1年経過後、ルーカスは退職してリンク商会に参加。イーサンは副長から船長に昇格して経験を深めてから戻ってきたいそうだ。当然、奴隷扱いなどしていない。本人の希望を尊重している。
ルーカスは金髪の王子様風の青年である。
視野が広く、社会経験も豊富で即戦力で期待している。
木の香りがする会議室の真ん中に掘りごたつがある。ここに集まっていまから会議を始める。
「3日後、王妃様がここを視察しに来ます。
時間はありませんが最大限の準備を皆さんにはお願いしたいです。
ついては、気になる点について意見を出し合いましょう」
コゼットが会議の目的を周知させる。
「少し5W1Hを詳しく押さえていきましょう」
ルーカスがそういうと紙に書き出す。
WHO 王妃様だけ?お付きの人も?休憩場所は?
WHEN お昼?食事は昼夜?ティータイムも?
WHERE 工場は見せる?住居部分も?
WHAT 建物見学だけ?近くについでに行く?
HOW 案内ルート?お土産は?食事メニュー?
「具体的になっていいわね。基本的には歓迎はしますが過剰な接待は考えていません。
私の成人式をここで身内を対象に実施する計画があり王妃様はまた来ます。1度に全部を紹介しなくて大丈夫です。
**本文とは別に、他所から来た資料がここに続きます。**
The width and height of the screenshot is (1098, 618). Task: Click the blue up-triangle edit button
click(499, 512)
事前に案内状を送ってダメなら何か言ってくるでしょう」
一つずつ、みんな活発に意見を出し合いリンク商会のおもてなしを考えつくして担当を割り振った。
総括・説明者 コゼット
料理 アルバート・キーラ
連絡係 ルーカス・キーラ
まとめたアイデアを元に個別に更に煮詰めて貰うことにした。
◆
アルバートが来た。
食事は無しでお茶会だけにしたので負担は減ったはずだ。
「王妃様の好きなお菓子ご存知ですか?」
「敢えてアルバートが美味しいと思うもので攻めましょう」
普段食べるものは嬉しくないだろう。
「そうですね、コゼットメニューのなかでは今の時期なら、わらび餅ですね」
渋い!コゼットメニューとは前の世界のお菓子を元にアルバートと再現した料理のことだ。
「じゃ、お茶は緑茶かな。王妃様だから飲んだことあるんじゃないかな。大丈夫でしょ。予備に少し多めに作ってね」
「あと手土産は和菓子かな。涼しそうなのを4つくらい箱に入れて渡そうか。箱はトーマスに要相談ね」
料理系はこれでいいかな。
明日には案内状出さないと!日程だけでも交渉したらよかったと後悔するコゼットであった。